Une ONG s’adresse à l’ONU sur la disparition forcée d’un jeune militant du Hirak

Alkarama, organisation non-gouvernementale basée à Genève, s’est adressée au Groupe de travail des Nations Unies sur les disparitions forcées ou involontaires, sollicitant son intervention auprès des autorités algériennes concernant le jeune militant Abdelhamid Bouziza, disparu de force depuis le 19 octobre.

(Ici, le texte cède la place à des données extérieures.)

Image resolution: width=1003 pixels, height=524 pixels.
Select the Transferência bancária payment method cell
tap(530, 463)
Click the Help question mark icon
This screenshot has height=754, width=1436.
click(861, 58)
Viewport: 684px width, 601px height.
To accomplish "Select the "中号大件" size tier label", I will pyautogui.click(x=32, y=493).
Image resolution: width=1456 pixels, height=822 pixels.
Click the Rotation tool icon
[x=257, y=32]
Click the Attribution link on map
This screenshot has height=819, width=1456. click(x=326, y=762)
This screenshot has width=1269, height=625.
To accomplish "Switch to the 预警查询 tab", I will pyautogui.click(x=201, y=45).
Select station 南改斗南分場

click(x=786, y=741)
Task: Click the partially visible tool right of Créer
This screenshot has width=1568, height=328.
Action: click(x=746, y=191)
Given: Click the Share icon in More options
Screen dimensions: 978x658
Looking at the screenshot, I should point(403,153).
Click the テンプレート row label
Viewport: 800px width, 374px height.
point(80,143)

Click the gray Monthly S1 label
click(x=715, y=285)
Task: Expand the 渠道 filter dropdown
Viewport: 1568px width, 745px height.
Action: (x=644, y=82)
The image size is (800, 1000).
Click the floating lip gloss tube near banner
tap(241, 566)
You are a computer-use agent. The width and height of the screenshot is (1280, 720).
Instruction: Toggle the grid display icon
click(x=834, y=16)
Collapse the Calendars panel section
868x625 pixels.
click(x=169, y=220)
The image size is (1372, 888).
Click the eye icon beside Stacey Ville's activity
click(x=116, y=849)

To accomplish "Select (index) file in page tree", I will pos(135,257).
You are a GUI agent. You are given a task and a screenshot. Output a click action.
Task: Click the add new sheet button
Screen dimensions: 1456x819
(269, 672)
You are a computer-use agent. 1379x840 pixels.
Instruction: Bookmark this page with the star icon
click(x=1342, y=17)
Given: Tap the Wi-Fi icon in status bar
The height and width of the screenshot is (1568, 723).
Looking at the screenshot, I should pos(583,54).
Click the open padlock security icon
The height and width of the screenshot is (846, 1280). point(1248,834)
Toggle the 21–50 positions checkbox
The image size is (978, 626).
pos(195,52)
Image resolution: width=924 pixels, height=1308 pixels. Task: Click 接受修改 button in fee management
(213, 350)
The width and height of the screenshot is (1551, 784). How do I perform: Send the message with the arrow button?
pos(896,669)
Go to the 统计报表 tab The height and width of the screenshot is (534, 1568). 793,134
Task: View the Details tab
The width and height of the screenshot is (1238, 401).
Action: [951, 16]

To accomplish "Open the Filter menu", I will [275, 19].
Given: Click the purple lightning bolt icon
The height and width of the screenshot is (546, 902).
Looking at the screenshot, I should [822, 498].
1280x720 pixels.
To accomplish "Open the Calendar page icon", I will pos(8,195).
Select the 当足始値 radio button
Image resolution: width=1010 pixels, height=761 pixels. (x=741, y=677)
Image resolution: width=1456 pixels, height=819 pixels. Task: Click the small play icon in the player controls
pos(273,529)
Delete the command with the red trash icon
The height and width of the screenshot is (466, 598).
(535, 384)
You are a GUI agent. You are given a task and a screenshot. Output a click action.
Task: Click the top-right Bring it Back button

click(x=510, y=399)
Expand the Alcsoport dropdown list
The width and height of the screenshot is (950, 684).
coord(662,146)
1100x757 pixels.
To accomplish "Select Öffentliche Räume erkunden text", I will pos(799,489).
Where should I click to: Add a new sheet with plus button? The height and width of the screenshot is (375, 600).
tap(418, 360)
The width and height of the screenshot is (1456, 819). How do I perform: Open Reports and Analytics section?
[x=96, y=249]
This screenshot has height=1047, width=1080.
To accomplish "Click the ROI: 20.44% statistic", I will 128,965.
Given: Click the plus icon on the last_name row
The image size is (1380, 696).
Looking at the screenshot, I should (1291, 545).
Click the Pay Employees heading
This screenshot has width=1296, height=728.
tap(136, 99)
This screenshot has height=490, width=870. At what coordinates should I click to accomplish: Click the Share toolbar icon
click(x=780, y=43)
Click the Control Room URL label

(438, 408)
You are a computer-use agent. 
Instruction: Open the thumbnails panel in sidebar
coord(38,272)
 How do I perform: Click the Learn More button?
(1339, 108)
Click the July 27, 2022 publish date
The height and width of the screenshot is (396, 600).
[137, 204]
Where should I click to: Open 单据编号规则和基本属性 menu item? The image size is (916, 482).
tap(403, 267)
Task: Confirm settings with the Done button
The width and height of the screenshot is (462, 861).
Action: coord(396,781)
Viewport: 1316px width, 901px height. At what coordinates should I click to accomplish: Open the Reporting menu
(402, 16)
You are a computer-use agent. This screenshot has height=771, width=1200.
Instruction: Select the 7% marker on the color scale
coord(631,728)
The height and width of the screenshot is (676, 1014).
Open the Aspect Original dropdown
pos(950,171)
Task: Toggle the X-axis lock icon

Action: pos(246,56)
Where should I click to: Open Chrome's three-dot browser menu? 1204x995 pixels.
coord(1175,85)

Abdelhamid Bouziza (25 ans) est un militant pacifique du mouvement et blogueur sur les médias sociaux, qui était préoccupé par les questions relatives aux détenus politiques et à leur défense par le biais des médias sociaux, écrit l’ONG dans un communiqué.

L’affaire remonte au 19 octobre dernier lorsque des membres de la Brigade des recherches et des investigations et de la Gendarmerie nationale ont pris d’assaut la maison du jeune militant dans le quartier Saf Saf de Shatwan Tlemcen (Nord-ouest), l’ont arrêté puis l’ont emmené vers une destination inconnue, ajoute Alkarama.

Selon sa famille, ajoute la même source, son frère est parti à sa recherche au centre de la sûreté de l’État de Tlemcen, sans succès et a été informé que son frère a été transféré à la capitale le jour suivant, le 20 octobre 2022.

Les avocats, qui sont allés s’enquérir à son sujet auprès tribunal de Tlemcen et dans les tribunaux de la capitale, n’ont trouvé ni trace ni dossier le concernant, note l’organisation non gouvernementale, faisant savoir qu’à ce jour, il n’y a aucune information sur le sort d’Abdelhamid Bouziza et son lieu de détention.

Sa famille également n’a reçu aucun contact de sa part, précise Alkarama, qui rappelle la « gravité du phénomène des disparitions forcées qui constituent, selon le droit international, un crime contre l’humanité ».

Alkarama exprime également “sa vive inquiétude face à la répétition par le système politique actuel du pays de l’expérience des disparitions forcées dans les années 1990, qui s’est traduite par la disparition forcée de dix à vingt mille victimes”.

Et de relever que le Groupe de travail des Nations Unies sur les disparitions forcées est saisi de plus de trois mille cas de disparition, ajoutant que depuis dix ans, le Groupe de travail appelle le gouvernement algérien à autoriser les visites dans le pays.

Toutefois, souligne l’ONG, en dépit des nombreuses approbations, aucune visite n’a eu lieu jusqu’à présent, ce qui démontre “le manque de coopération du régime en place avec les mécanismes internationaux”.